__Aim of the exercise__. Retype the part of the entries that opens with the line containing "You are a computer-use" and closes with the line containing "The image size is (900, 900). 504,894", keeping both of those lines and everything between them unchanged.

__Dataset rows__.
# # # # #

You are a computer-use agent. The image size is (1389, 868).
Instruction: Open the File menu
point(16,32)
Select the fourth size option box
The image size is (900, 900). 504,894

# # # # #

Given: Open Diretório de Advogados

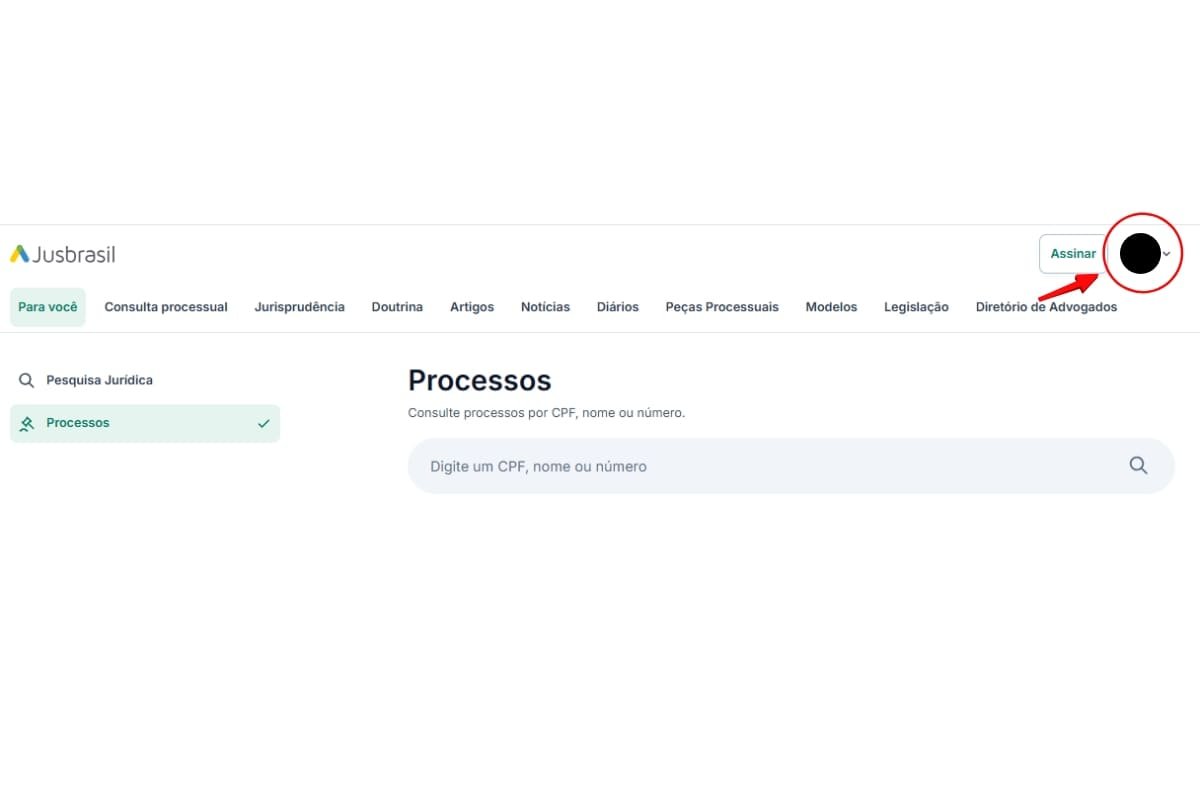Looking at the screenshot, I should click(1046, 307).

# # # # #

__Response to this task__.
You are a computer-use agent. The image size is (1389, 868).
Instruction: Open the File menu
point(16,32)
Select the fourth size option box
The image size is (900, 900). 504,894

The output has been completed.